§ Things to do
1. Answer these questions from the GAO study summary, one answer per line with the same letters:
(a) In what month and year was the sensitive report issued?
(b) Which departments deemed some information sensitive?
(c) In how many countries, and in what year, did GAO observe refugee screening interviews?
2. Please reproduce everything in the GAO study summary from "This is a public" down to "in this report.", word for word.

§ Text block
This is a public version of a sensitive report issued in June 2017. Information that the Departments of Defense, Homeland Security, and State deemed to be sensitive is not included in this report.
Why GAO Did This Study
Increases in the number of USRAP applicants approved for resettlement in the United States from countries where terrorists operate have raised questions about the adequacy of applicant screening.
GAO was asked to review the refugee screening process. This report (1) describes what State and DHS data indicate about the characteristics and outcomes of USRAP applications, (2) analyzes the extent to which State and RSCs have policies and procedures on refugee case processing and State oversees RSC activities, (3) analyzes the extent to which USCIS has policies and procedures for adjudicating refugee applications, and (4) analyzes the extent to which State and USCIS have mechanisms in place to detect and prevent applicant fraud. GAO reviewed State and DHS policies, analyzed refugee processing data and reports, observed a nongeneralizable sample of refugee screening interviews in four countries in 2016 (selected based on application data and other factors), and interviewed State and DHS officials and RSC staff.

§ Given data
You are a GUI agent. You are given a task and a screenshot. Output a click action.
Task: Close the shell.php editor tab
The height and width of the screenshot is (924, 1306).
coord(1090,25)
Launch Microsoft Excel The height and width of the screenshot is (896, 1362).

§ Answers to the exercises
1.
(a) June 2017
(b) The Departments of Defense, Homeland Security, and State
(c) Four countries, in 2016

2.
This is a public version of a sensitive report issued in June 2017. Information that the Departments of Defense, Homeland Security, and State deemed to be sensitive is not included in this report.